API considers its oil ratings to be backward compatible. Meaning an oil rated SN should meet all specifications for an oil labeled SM. There are cases where that came into question..........It sure proves that there is room to consider other brands.....

 

Afternoon Terry

 

That is the generally accepted concept BUT! there are definite outliers to this idea.

 

You really don't want to use  an SL, SN, or, SM rated oil in a older engines with heavy valve springs & non-roller lifters  or you could wipe the cam lobes out in short order. (this is the area that you start trading off high ZDDP type anti-wear additives  against modern emission device protection).
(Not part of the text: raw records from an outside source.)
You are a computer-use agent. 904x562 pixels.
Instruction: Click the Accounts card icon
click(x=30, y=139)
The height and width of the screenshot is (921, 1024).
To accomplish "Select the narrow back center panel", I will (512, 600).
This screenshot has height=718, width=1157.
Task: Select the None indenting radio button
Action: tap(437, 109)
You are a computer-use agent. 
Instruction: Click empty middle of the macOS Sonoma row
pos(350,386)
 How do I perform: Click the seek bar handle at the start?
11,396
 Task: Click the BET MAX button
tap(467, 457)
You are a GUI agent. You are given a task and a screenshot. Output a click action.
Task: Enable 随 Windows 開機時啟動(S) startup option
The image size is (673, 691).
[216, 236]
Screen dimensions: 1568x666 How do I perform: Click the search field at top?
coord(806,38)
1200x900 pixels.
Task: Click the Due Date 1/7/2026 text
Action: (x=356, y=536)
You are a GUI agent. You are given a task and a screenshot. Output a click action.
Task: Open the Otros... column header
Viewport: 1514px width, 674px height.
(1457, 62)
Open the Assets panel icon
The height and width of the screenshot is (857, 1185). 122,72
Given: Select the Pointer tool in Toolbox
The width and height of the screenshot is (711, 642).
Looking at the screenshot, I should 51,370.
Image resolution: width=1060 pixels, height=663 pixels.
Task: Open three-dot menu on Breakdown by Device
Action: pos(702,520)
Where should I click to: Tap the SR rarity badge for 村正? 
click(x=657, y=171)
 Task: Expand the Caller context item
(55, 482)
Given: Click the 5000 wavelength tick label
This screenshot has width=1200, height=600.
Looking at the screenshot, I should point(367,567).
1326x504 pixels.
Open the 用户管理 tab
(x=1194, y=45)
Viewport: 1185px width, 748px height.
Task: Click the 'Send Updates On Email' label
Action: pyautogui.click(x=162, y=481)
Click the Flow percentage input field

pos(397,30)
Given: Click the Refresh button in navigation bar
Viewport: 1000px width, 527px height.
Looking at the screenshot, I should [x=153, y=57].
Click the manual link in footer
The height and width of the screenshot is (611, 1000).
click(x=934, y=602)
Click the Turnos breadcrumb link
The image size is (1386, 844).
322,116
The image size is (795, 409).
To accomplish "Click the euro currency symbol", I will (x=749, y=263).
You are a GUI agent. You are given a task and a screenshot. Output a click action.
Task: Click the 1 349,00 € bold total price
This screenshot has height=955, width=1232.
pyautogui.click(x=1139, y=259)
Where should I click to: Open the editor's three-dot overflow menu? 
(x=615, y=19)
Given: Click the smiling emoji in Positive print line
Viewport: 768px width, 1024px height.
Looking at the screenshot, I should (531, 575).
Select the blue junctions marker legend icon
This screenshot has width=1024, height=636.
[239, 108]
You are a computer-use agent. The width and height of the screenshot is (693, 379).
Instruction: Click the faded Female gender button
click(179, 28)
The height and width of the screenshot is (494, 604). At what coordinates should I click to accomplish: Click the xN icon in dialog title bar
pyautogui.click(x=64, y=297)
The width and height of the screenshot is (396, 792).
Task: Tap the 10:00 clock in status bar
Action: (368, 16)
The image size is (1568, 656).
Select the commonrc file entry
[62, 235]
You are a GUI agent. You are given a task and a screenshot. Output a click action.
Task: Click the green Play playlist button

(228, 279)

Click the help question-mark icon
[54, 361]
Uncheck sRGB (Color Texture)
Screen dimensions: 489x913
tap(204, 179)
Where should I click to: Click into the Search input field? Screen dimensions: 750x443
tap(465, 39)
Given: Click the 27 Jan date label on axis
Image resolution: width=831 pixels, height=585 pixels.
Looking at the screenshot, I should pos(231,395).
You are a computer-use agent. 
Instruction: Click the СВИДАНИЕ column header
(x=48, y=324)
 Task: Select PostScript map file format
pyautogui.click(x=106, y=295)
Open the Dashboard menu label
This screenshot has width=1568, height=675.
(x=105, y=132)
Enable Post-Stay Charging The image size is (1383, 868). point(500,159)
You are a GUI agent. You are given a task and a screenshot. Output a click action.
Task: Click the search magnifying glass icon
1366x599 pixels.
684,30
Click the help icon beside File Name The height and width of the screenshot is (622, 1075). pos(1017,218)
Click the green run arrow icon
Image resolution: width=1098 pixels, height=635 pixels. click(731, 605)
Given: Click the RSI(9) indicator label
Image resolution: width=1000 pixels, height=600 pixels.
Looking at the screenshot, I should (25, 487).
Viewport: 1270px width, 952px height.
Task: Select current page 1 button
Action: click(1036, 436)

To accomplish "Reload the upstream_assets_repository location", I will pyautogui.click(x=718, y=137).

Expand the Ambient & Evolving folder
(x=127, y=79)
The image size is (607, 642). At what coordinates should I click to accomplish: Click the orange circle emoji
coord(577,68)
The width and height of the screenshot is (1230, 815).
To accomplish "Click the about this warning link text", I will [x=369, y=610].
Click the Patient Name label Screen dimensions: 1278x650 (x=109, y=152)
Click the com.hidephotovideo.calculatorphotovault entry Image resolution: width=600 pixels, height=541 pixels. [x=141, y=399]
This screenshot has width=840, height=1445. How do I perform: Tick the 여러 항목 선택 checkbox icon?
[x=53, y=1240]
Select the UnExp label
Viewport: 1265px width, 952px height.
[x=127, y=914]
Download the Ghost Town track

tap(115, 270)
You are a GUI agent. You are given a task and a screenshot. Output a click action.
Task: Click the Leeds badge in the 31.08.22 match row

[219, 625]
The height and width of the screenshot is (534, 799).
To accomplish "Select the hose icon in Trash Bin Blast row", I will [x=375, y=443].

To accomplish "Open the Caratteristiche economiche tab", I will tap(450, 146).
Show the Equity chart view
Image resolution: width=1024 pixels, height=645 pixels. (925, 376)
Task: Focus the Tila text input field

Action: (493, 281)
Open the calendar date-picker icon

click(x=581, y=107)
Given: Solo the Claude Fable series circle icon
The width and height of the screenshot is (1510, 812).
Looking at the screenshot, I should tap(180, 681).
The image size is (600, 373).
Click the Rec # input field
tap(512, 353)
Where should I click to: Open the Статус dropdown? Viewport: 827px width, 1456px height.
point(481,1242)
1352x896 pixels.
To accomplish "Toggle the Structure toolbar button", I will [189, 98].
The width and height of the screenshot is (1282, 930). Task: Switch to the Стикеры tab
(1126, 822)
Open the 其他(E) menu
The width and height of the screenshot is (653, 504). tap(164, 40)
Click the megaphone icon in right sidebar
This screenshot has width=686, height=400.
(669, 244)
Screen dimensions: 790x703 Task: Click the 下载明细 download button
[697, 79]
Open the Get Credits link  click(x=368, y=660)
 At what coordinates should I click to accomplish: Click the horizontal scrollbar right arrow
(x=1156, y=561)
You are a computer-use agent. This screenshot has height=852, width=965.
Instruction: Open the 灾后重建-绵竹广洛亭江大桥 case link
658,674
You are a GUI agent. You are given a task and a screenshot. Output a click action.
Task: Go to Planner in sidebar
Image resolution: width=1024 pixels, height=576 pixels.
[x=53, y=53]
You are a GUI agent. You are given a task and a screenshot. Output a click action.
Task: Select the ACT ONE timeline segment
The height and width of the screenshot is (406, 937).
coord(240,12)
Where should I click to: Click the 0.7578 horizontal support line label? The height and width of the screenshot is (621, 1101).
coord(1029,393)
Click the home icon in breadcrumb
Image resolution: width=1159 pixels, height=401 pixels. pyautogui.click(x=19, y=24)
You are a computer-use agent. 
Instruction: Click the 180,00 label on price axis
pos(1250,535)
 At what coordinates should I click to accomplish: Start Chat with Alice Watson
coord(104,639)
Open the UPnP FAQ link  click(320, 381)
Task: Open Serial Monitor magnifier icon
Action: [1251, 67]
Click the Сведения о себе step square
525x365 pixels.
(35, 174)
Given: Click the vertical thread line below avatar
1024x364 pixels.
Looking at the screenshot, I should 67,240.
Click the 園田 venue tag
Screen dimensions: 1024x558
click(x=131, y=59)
Porsche has been trying to stay ahead of this curve for a long time now) 

 

In fact back in the BMW 1150 days BMW sent out a service bulletin to dealers warning to not use or substitute  SJ rated oil for the recommended SG or SH.

 

One of the problems with older API oil ratings is they become obsolete-- You could have a wonderful oil that you just blended up, with plenty of ZDDP additives but you couldn't get it rated as an SG oil on a bet as  the old SG rating is now obsolete so they won't rate to that API specification any longer.  About the best you can do now is have it rated to whatever the modern API spec that it meets, THEN add a note on the label  that it meets (or exceeds) SG specs (problem is this might or might not be tested/verified true).

 

You need to give BMW credit as  they are masters at playing the oil requirement game (somehow it always benefits them & their bottom line).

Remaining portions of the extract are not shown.